Galaxy Cluster S MACS0723. Courtesy of NASA

The  first images from the new James Webb Space Telescope, the largest space telescope ever built, have just been released. It can observe distant parts of the universe, including many fledgling galaxies.  As President Biden announced when the first images were shared by NASA, ” This is the oldest documented light in the history of the universe from 13 billion years ago!”

Cosmic Cliffs. Courtesy of NASA

The spacecraft that carried the telescope has been orbiting the earth, about a million miles away, since last Christmas. During this time, NASA has been ever so carefully unfolding and assembling remotely the components of the telescope so that it could precisely capture faint infrared light in deep space. These components include a sun shield that keeps the instruments cold enough to function properly. The deployment has been a tense time. NASA reports that there were 344 “single-point failures,” meaning that if any of the single-point steps had not worked, the telescope would have ended up as useless space junk. Miraculously, everything worked!

The Webb telescope is larger than the Hubble telescope (which has been capturing images from space for years) and is equipped with much more sensitive cameras. This week, NASA administrator Bill Nelson exclaimed that the new telescope is a “keyhole into the past…a shining example of what we can accomplish when we dream big!”

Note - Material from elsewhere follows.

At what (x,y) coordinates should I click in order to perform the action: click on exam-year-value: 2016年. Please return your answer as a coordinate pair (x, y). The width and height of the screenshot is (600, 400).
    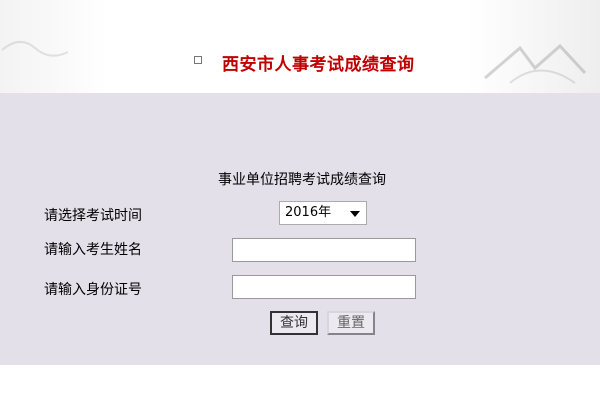
    Looking at the image, I should click on (308, 212).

Southern Ring Nebula. Courtesy of NASA

We humans are explorers by nature, as NASA scientists have reminded us. We are also brilliant problem-solvers and innovators—the James Webb telescope is testament to this. But, sadly, we don’t seem to be able to get along with each other to solve the very real existential threats to our planet. Let’s hope we turn a corner soon, put aside petty differences, and begin cooperating as fellow humans on a mysterious journey through the unfathomable void of space. After all, it’s our moral obligation!